Instructions to follow ▸
Could you restate word for word every line from the one containing "At what coordinates should I click to accomplish: Open" to the end of the records, and nothing else?
######
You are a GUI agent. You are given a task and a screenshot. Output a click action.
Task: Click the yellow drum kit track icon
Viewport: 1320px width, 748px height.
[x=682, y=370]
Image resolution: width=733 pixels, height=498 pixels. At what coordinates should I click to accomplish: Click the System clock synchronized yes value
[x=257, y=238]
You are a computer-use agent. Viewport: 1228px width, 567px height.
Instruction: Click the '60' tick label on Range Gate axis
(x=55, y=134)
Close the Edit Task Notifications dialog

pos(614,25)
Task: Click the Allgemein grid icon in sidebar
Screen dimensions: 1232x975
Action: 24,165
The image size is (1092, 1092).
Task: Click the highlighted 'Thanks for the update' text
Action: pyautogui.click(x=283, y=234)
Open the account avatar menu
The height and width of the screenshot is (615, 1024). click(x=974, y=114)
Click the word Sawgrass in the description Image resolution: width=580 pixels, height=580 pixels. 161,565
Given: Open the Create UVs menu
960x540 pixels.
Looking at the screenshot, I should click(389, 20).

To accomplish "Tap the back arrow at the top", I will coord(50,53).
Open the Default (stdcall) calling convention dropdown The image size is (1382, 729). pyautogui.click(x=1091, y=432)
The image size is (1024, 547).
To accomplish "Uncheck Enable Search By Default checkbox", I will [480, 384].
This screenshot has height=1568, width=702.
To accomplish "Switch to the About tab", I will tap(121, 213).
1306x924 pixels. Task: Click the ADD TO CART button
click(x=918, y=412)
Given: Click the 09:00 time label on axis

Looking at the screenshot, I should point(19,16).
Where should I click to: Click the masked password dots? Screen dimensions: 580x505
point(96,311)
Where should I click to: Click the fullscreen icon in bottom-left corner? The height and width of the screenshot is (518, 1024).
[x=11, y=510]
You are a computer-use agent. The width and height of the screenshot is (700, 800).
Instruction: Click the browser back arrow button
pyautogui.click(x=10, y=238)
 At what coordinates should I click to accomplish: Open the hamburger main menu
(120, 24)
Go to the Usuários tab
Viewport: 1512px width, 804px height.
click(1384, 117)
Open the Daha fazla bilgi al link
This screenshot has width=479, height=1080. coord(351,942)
######
Response to the exercise ▸
 At what coordinates should I click to accomplish: Open the hamburger main menu
(120, 24)
Go to the Usuários tab
Viewport: 1512px width, 804px height.
click(1384, 117)
Open the Daha fazla bilgi al link
This screenshot has width=479, height=1080. coord(351,942)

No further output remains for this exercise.